Dataset excerpts:

┄┄┄┄┄┄┄┄┄┄┄┄┄┄┄┄┄┄┄┄

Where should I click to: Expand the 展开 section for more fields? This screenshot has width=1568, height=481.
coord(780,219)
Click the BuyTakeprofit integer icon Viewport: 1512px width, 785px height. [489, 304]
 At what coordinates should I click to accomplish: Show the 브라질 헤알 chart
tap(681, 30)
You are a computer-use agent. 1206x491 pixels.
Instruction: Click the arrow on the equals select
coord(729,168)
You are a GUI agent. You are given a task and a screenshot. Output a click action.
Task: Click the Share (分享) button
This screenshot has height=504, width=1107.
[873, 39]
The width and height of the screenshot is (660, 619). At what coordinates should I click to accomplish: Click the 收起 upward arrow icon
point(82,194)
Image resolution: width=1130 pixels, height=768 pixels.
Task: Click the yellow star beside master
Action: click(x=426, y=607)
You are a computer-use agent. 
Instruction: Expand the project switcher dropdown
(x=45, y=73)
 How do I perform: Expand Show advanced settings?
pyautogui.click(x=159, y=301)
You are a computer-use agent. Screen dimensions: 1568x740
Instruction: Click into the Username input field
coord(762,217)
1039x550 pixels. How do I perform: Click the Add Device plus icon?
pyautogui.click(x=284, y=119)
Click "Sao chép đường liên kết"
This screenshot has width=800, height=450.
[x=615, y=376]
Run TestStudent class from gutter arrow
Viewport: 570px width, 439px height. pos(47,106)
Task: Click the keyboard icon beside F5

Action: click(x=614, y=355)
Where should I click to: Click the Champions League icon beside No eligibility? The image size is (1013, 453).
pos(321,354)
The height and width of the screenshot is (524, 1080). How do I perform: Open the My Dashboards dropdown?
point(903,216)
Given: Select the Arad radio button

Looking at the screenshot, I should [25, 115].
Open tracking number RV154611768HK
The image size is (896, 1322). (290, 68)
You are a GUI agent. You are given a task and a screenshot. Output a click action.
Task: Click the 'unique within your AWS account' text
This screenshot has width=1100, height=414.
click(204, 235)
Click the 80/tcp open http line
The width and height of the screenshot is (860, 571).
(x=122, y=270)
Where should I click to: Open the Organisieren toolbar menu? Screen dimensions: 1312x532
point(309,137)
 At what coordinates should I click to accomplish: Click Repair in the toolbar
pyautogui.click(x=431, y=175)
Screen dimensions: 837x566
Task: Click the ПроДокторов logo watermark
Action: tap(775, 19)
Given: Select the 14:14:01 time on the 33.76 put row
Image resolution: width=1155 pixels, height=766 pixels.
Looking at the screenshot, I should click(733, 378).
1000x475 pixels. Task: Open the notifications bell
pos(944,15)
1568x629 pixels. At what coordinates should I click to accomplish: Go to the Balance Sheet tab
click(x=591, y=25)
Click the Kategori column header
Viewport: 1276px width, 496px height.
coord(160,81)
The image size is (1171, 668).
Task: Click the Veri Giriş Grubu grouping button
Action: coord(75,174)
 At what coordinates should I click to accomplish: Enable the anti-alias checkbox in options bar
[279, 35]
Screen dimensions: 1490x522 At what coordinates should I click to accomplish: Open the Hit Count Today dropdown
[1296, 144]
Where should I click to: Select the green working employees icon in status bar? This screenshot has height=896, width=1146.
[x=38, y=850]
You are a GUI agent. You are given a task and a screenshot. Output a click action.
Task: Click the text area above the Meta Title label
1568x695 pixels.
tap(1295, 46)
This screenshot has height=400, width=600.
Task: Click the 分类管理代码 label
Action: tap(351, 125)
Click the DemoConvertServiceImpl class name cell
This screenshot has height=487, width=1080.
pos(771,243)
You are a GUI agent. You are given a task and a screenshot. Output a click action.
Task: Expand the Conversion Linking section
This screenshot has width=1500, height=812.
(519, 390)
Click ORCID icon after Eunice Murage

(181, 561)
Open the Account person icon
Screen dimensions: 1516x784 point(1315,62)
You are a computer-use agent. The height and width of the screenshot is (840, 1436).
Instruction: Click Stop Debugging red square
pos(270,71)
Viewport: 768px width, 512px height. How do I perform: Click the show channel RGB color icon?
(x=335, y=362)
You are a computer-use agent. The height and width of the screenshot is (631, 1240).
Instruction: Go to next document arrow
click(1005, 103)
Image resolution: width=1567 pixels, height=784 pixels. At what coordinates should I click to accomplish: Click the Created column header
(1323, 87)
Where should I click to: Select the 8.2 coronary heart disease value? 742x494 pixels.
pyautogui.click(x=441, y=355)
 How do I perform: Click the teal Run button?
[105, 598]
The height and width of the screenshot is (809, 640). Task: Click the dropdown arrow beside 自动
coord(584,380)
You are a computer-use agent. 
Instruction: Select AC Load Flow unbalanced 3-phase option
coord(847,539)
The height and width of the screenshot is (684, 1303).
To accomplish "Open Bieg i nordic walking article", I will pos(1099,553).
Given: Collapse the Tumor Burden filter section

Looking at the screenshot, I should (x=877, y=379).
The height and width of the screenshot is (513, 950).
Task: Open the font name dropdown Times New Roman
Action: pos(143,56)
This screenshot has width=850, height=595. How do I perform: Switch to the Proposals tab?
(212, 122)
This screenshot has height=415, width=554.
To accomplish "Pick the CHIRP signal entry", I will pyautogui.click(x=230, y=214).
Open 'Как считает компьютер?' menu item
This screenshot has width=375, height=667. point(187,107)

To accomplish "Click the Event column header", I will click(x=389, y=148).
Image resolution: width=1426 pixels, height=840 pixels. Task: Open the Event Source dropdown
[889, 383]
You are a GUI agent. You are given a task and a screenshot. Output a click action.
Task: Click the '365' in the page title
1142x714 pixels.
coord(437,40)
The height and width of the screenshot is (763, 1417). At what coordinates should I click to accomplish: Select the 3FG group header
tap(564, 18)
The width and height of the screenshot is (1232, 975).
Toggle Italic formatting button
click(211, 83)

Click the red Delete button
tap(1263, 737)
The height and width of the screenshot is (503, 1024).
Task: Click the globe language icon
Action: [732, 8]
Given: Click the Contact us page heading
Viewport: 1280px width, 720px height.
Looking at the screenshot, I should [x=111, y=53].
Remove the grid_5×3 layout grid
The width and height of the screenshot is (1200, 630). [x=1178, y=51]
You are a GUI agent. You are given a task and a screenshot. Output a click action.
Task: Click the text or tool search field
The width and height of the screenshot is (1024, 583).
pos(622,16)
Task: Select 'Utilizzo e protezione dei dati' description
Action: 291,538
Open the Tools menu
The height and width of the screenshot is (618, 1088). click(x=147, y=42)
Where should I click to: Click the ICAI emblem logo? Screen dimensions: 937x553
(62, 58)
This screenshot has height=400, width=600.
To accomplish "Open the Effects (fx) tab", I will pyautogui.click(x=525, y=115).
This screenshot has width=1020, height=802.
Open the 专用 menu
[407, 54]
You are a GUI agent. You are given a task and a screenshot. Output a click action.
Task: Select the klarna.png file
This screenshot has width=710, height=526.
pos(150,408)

┄┄┄┄┄┄┄┄┄┄┄┄┄┄┄┄┄┄┄┄

◆ **TASK DIRECTIONS**
Every word of the data above should be given again, exactly as it stands.

◆ **ANSWER TO THIS EXERCISE**
Where should I click to: Expand the 展开 section for more fields? This screenshot has width=1568, height=481.
coord(780,219)
Click the BuyTakeprofit integer icon Viewport: 1512px width, 785px height. [489, 304]
 At what coordinates should I click to accomplish: Show the 브라질 헤알 chart
tap(681, 30)
You are a computer-use agent. 1206x491 pixels.
Instruction: Click the arrow on the equals select
coord(729,168)
You are a GUI agent. You are given a task and a screenshot. Output a click action.
Task: Click the Share (分享) button
This screenshot has height=504, width=1107.
[873, 39]
The width and height of the screenshot is (660, 619). At what coordinates should I click to accomplish: Click the 收起 upward arrow icon
point(82,194)
Image resolution: width=1130 pixels, height=768 pixels.
Task: Click the yellow star beside master
Action: click(x=426, y=607)
You are a computer-use agent. 
Instruction: Expand the project switcher dropdown
(x=45, y=73)
 How do I perform: Expand Show advanced settings?
pyautogui.click(x=159, y=301)
You are a computer-use agent. Screen dimensions: 1568x740
Instruction: Click into the Username input field
coord(762,217)
1039x550 pixels. How do I perform: Click the Add Device plus icon?
pyautogui.click(x=284, y=119)
Click "Sao chép đường liên kết"
This screenshot has width=800, height=450.
[x=615, y=376]
Run TestStudent class from gutter arrow
Viewport: 570px width, 439px height. pos(47,106)
Task: Click the keyboard icon beside F5

Action: click(x=614, y=355)
Where should I click to: Click the Champions League icon beside No eligibility? The image size is (1013, 453).
pos(321,354)
The height and width of the screenshot is (524, 1080). How do I perform: Open the My Dashboards dropdown?
point(903,216)
Given: Select the Arad radio button

Looking at the screenshot, I should [25, 115].
Open tracking number RV154611768HK
The image size is (896, 1322). (290, 68)
You are a GUI agent. You are given a task and a screenshot. Output a click action.
Task: Click the 'unique within your AWS account' text
This screenshot has width=1100, height=414.
click(204, 235)
Click the 80/tcp open http line
The width and height of the screenshot is (860, 571).
(x=122, y=270)
Where should I click to: Open the Organisieren toolbar menu? Screen dimensions: 1312x532
point(309,137)
 At what coordinates should I click to accomplish: Click Repair in the toolbar
pyautogui.click(x=431, y=175)
Screen dimensions: 837x566
Task: Click the ПроДокторов logo watermark
Action: tap(775, 19)
Given: Select the 14:14:01 time on the 33.76 put row
Image resolution: width=1155 pixels, height=766 pixels.
Looking at the screenshot, I should click(733, 378).
1000x475 pixels. Task: Open the notifications bell
pos(944,15)
1568x629 pixels. At what coordinates should I click to accomplish: Go to the Balance Sheet tab
click(x=591, y=25)
Click the Kategori column header
Viewport: 1276px width, 496px height.
coord(160,81)
The image size is (1171, 668).
Task: Click the Veri Giriş Grubu grouping button
Action: coord(75,174)
 At what coordinates should I click to accomplish: Enable the anti-alias checkbox in options bar
[279, 35]
Screen dimensions: 1490x522 At what coordinates should I click to accomplish: Open the Hit Count Today dropdown
[1296, 144]
Where should I click to: Select the green working employees icon in status bar? This screenshot has height=896, width=1146.
[x=38, y=850]
You are a GUI agent. You are given a task and a screenshot. Output a click action.
Task: Click the text area above the Meta Title label
1568x695 pixels.
tap(1295, 46)
This screenshot has height=400, width=600.
Task: Click the 分类管理代码 label
Action: tap(351, 125)
Click the DemoConvertServiceImpl class name cell
This screenshot has height=487, width=1080.
pos(771,243)
You are a GUI agent. You are given a task and a screenshot. Output a click action.
Task: Expand the Conversion Linking section
This screenshot has width=1500, height=812.
(519, 390)
Click ORCID icon after Eunice Murage

(181, 561)
Open the Account person icon
Screen dimensions: 1516x784 point(1315,62)
You are a computer-use agent. The height and width of the screenshot is (840, 1436).
Instruction: Click Stop Debugging red square
pos(270,71)
Viewport: 768px width, 512px height. How do I perform: Click the show channel RGB color icon?
(x=335, y=362)
You are a computer-use agent. The height and width of the screenshot is (631, 1240).
Instruction: Go to next document arrow
click(1005, 103)
Image resolution: width=1567 pixels, height=784 pixels. At what coordinates should I click to accomplish: Click the Created column header
(1323, 87)
Where should I click to: Select the 8.2 coronary heart disease value? 742x494 pixels.
pyautogui.click(x=441, y=355)
 How do I perform: Click the teal Run button?
[105, 598]
The height and width of the screenshot is (809, 640). Task: Click the dropdown arrow beside 自动
coord(584,380)
You are a computer-use agent. 
Instruction: Select AC Load Flow unbalanced 3-phase option
coord(847,539)
The height and width of the screenshot is (684, 1303).
To accomplish "Open Bieg i nordic walking article", I will pos(1099,553).
Given: Collapse the Tumor Burden filter section

Looking at the screenshot, I should (x=877, y=379).
The height and width of the screenshot is (513, 950).
Task: Open the font name dropdown Times New Roman
Action: pos(143,56)
This screenshot has width=850, height=595. How do I perform: Switch to the Proposals tab?
(212, 122)
This screenshot has height=415, width=554.
To accomplish "Pick the CHIRP signal entry", I will pyautogui.click(x=230, y=214).
Open 'Как считает компьютер?' menu item
This screenshot has width=375, height=667. point(187,107)

To accomplish "Click the Event column header", I will click(x=389, y=148).
Image resolution: width=1426 pixels, height=840 pixels. Task: Open the Event Source dropdown
[889, 383]
You are a GUI agent. You are given a task and a screenshot. Output a click action.
Task: Click the '365' in the page title
1142x714 pixels.
coord(437,40)
The height and width of the screenshot is (763, 1417). At what coordinates should I click to accomplish: Select the 3FG group header
tap(564, 18)
The width and height of the screenshot is (1232, 975).
Toggle Italic formatting button
click(211, 83)

Click the red Delete button
tap(1263, 737)
The height and width of the screenshot is (503, 1024).
Task: Click the globe language icon
Action: [732, 8]
Given: Click the Contact us page heading
Viewport: 1280px width, 720px height.
Looking at the screenshot, I should [x=111, y=53].
Remove the grid_5×3 layout grid
The width and height of the screenshot is (1200, 630). [x=1178, y=51]
You are a GUI agent. You are given a task and a screenshot. Output a click action.
Task: Click the text or tool search field
The width and height of the screenshot is (1024, 583).
pos(622,16)
Task: Select 'Utilizzo e protezione dei dati' description
Action: 291,538
Open the Tools menu
The height and width of the screenshot is (618, 1088). click(x=147, y=42)
Where should I click to: Click the ICAI emblem logo? Screen dimensions: 937x553
(62, 58)
This screenshot has height=400, width=600.
To accomplish "Open the Effects (fx) tab", I will pyautogui.click(x=525, y=115).
This screenshot has width=1020, height=802.
Open the 专用 menu
[407, 54]
You are a GUI agent. You are given a task and a screenshot. Output a click action.
Task: Select the klarna.png file
This screenshot has width=710, height=526.
pos(150,408)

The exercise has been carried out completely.